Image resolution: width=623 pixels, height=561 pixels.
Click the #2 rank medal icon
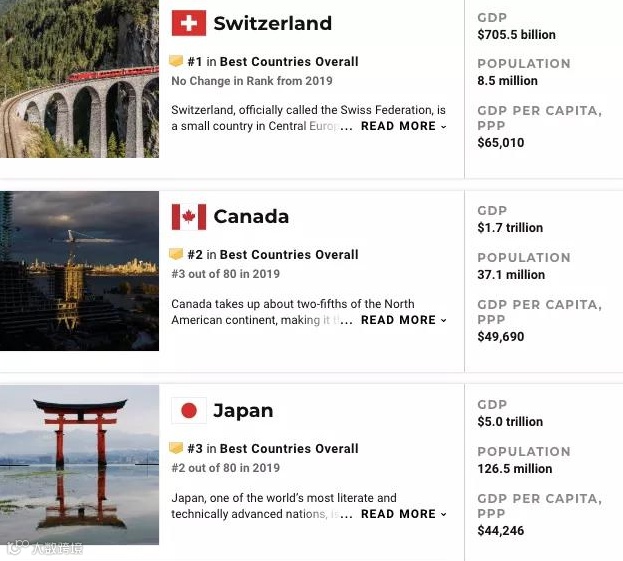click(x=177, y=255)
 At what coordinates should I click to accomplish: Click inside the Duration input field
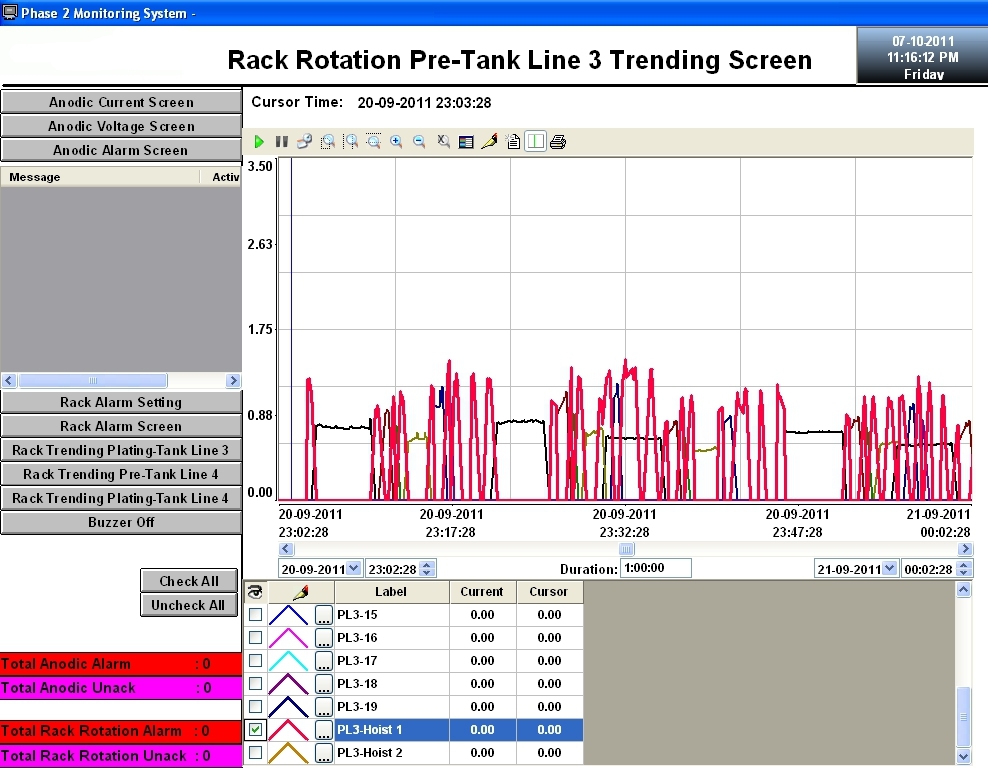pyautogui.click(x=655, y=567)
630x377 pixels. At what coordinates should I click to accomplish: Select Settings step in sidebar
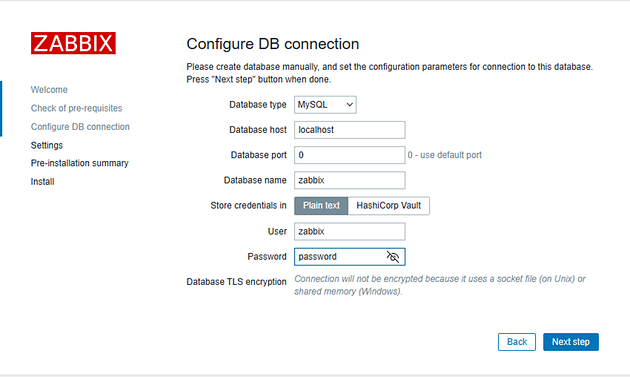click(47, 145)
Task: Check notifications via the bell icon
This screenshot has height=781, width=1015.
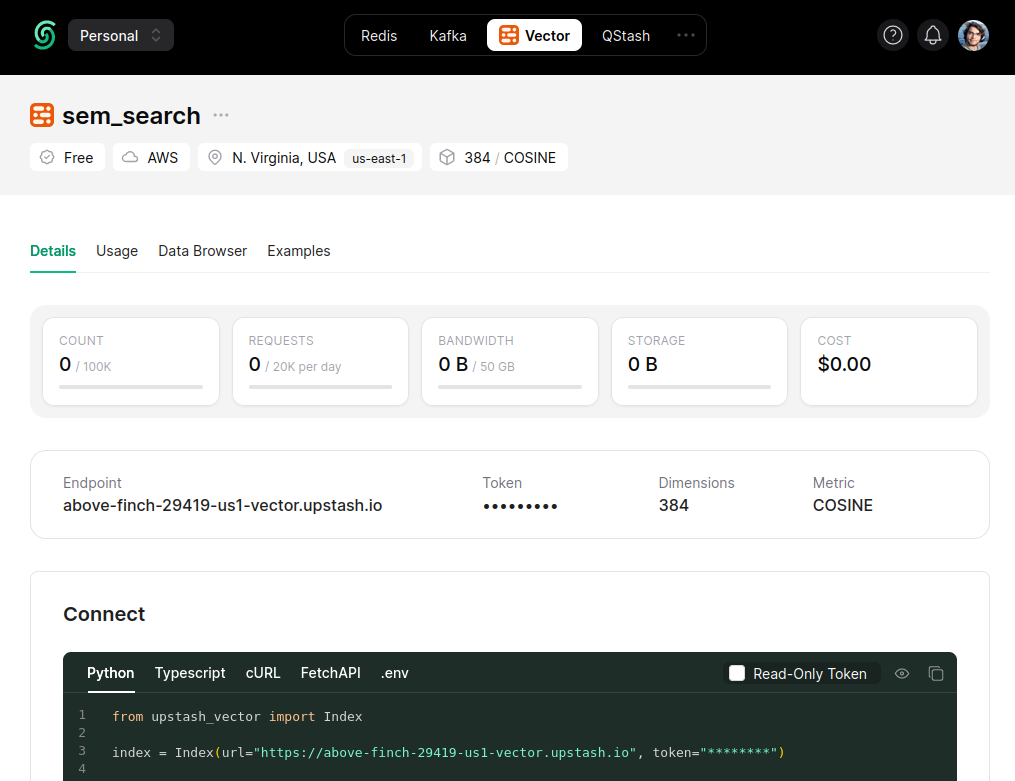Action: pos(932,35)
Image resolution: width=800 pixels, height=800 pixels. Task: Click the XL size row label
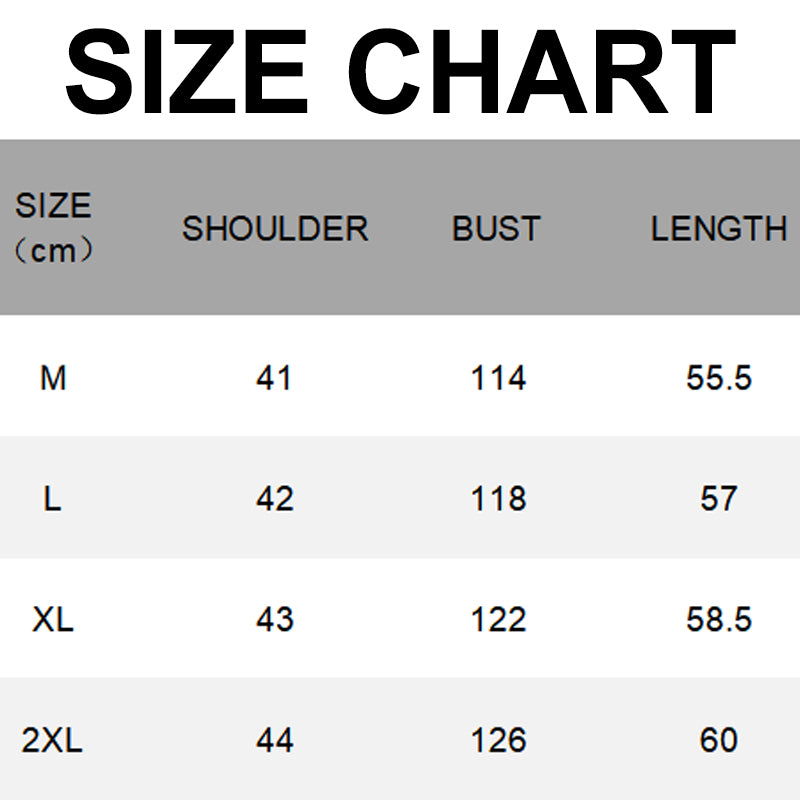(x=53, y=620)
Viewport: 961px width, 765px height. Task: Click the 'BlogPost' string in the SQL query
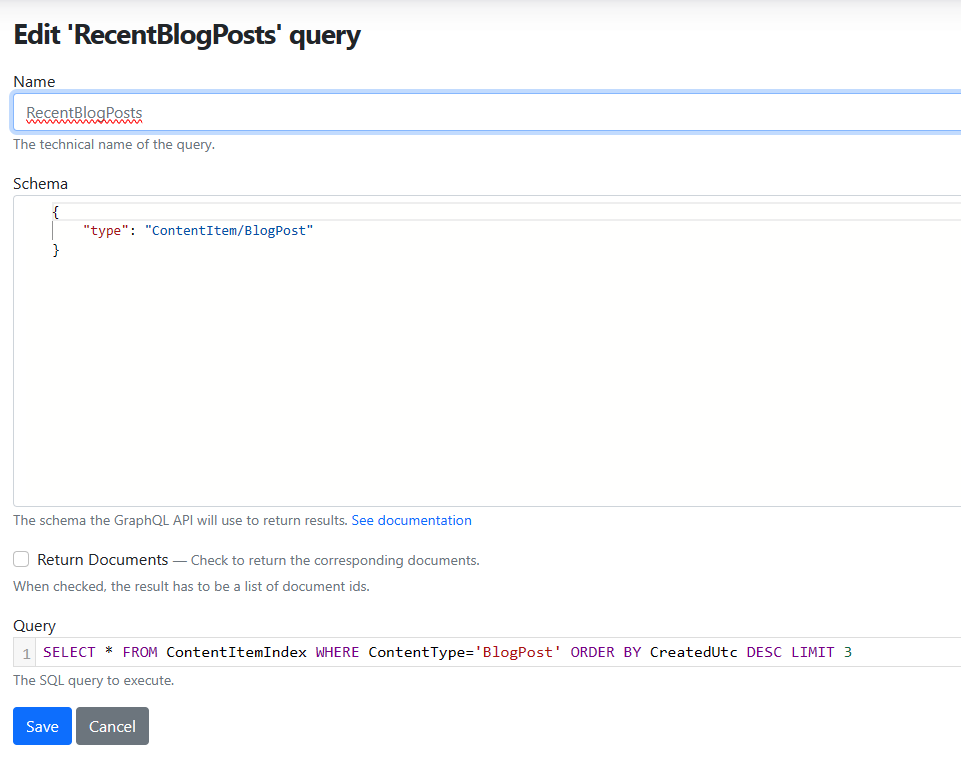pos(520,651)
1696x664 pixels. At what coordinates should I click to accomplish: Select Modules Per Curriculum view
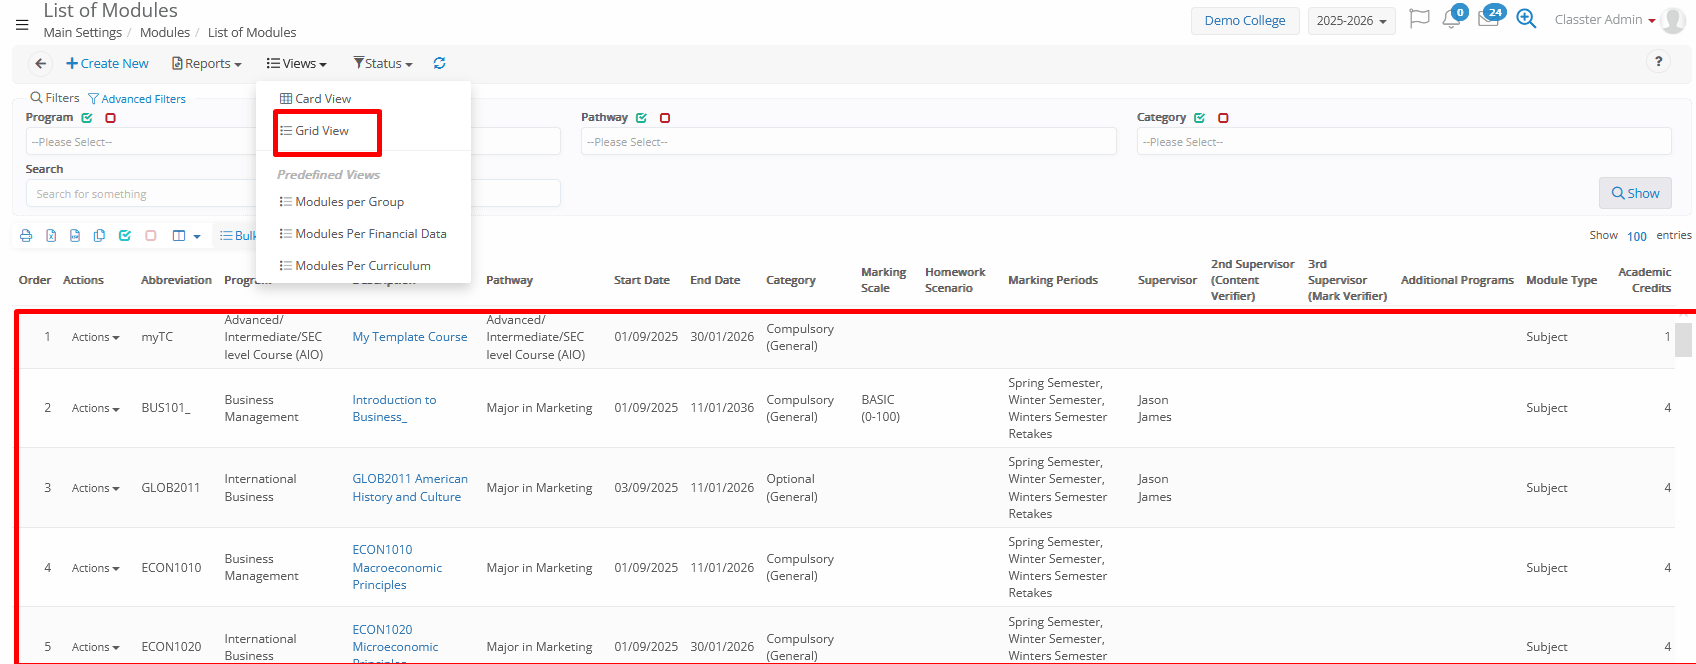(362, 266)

WHAT TO DO = Nothing but the lines from the line containing "Task: Check notifications via the bell icon" through the end of the data, both ends included, is to be reproduced, exactly as written and without the pictures.

ANSWER BOX =
Task: Check notifications via the bell icon
This screenshot has height=781, width=1015.
Action: pos(932,35)
Image resolution: width=800 pixels, height=800 pixels. Task: Click the XL size row label
(x=53, y=620)
Viewport: 961px width, 765px height. Task: Click the 'BlogPost' string in the SQL query
pos(520,651)
1696x664 pixels. At what coordinates should I click to accomplish: Select Modules Per Curriculum view
(362, 266)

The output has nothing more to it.